L’abandon du peuple Kurde par les autorités est une trahison. Les camarades Kurdes se sont battuEs et ont perdus des milliers de combattantEs YPG et YPJ, aux côtés des occidentaux dans leur lutte contre DAESCH. Les Kurdes ont déjà été abandonnés par ces mêmes occidentaux lors de la prise d’Afrin au mois de mars 2018. Depuis la région d’Afrin est occupée par des forces djihadistes soutenues par la Turquie, qui enlèvent, torturent et tuent des civils, forcent les femmes à se couvrir le visage avec un niqab quand elles sortent de la maison, et détruisent les ressources naturelles locales telles que les oliveraies et les champs de blé. Les territoires conquis par la Turquie subissent les mêmes sorts que ceux dominés par Al Quaida ou Daesch.
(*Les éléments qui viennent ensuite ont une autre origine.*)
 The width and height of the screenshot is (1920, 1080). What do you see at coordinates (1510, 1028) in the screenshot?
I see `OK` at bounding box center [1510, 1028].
La volonté d’exterminer une expérience démocratique et ceux qui la promeuvent

L’abandon des puissances capitalistes montrent qu’elles préfèrent le Ffascisme à une démocratie égalitaire, écologique et sociale. La Turquie est en effet un état fasciste islamiste qui emprisonne les maires, étudiants, professeurs, fonctionnaires, journalistes ou simple habitantE soutenant la démocratie ou les peuples oppressés. En opposition au Kurdistan Syrien ou Rojava, les habitantEs du nord-est de la Syrie ont mis en place un système politique fondé sur la démocratie à la base, l’égalité des sexes et la durabilité de l’environnement, avec le respect et le vivre ensemble de toutes les religions et ethnies (Kurdes, Arabes, Assyriennes, Turkmènes, Arméniennes et Circassiennes), le composant.

L’Europe complice

L’Europe soutient la Turquie, dès 2016, elle a accordé des milliards d’euros contre le blocages des réfugiées par Erdogan. Elle a fermé les yeux sur les dérives autoritaires et fascistes d’Erdogan, pour fermer ses frontières et refuser l’accueil des personnes dans le besoin et subissant le réchauffement climatique, les guerres et conséquences du capitalisme.
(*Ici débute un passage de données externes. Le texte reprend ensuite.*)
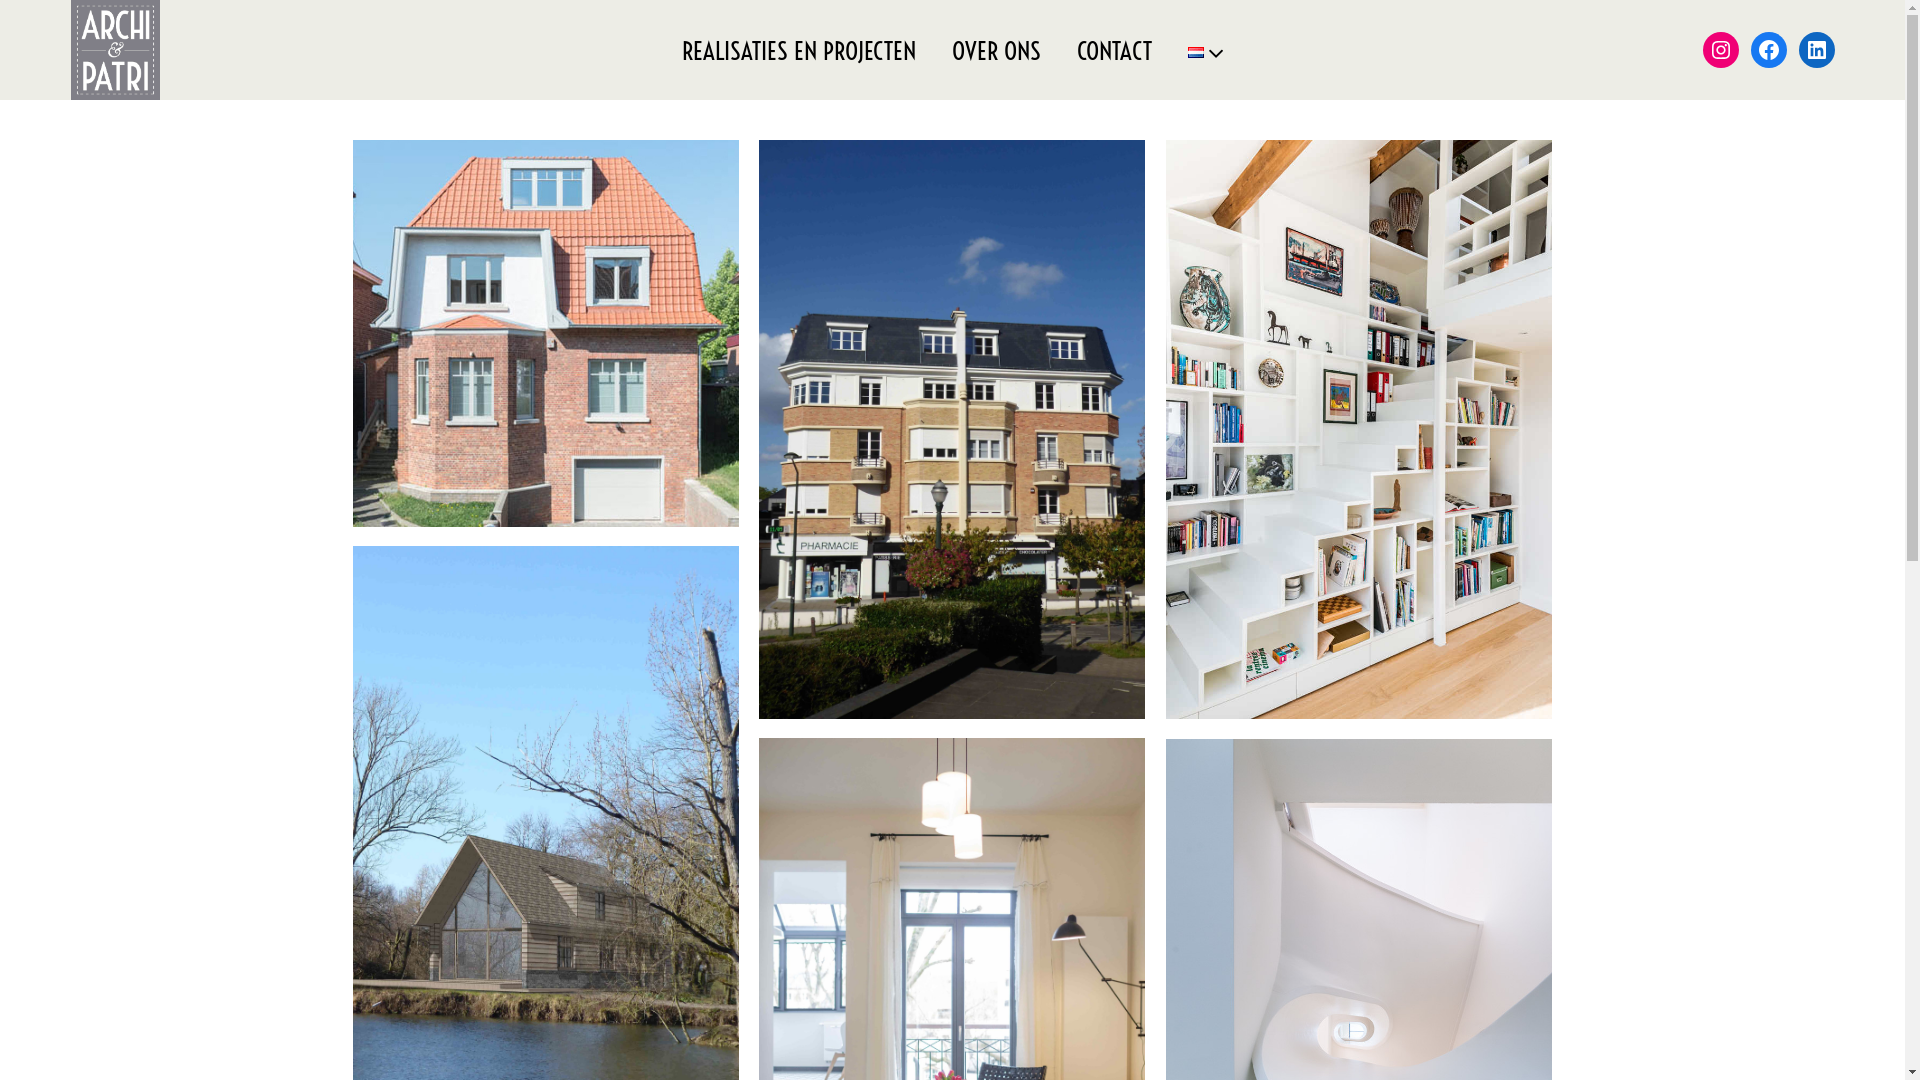 The height and width of the screenshot is (1080, 1920). Describe the element at coordinates (1720, 49) in the screenshot. I see `'Instagram'` at that location.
Une bombe à retardement au bord de l’explosion

L’abandon du Kurdistan Syrien : Rojava par les puissances occidentales aura pour conséquence, la libération et la disparition dans la nature de dizaines de milliers de combattants de Daesch et leur famille. Parmi eux 14 000 étrangers qui sont venus se battre pour défendre l’idéal de l’état islamiste. Se sont autan d’auteurs potentiels d’attentats. L’inaction des forces occidentales aura des conséquences sur son territoire à moyen ou long terme, des familles de l’État Islamique se sont déjà échappées du camp d’Ain Issa.
Ensemble réclamons l’arrêt de l’attaque de la dictature Turque et le retrait des troupes turques et de ses alliés Islamistes. Nous exigeons que le PKK soit retiré de la liste des terroristes et que Erdogan soit jugé par un tribunal international pour ses crimes de Génocide contre les peuples du Kurdistan.

Les organisations signataires : HDP (association des peuples libres, CVA22, appel des cents pour la paix, la France Insoumise, le PCF, Ensemble, ATTAC, Solidaire, mouvement de la paix, des citoyens.


La plateforme du CVA 22

Le Collectif de Vigilance Antifasciste 22 est d’abord né d’une réaction, d’une volonté d’action contre la propagation des idées d’extrême­-droite qui s’est concrétisée à Saint­-Brieuc par l’appel à un rassemblement contre l’accueil des migrants. Il n’était pas question pour nous de leur laisser la rue.

Au-­delà de cette initiative, les organisations et individuEs alors réuniEs sont tombées d’accord pour que la contre ­offensive s’inscrive dans la durée, au vu de la (...)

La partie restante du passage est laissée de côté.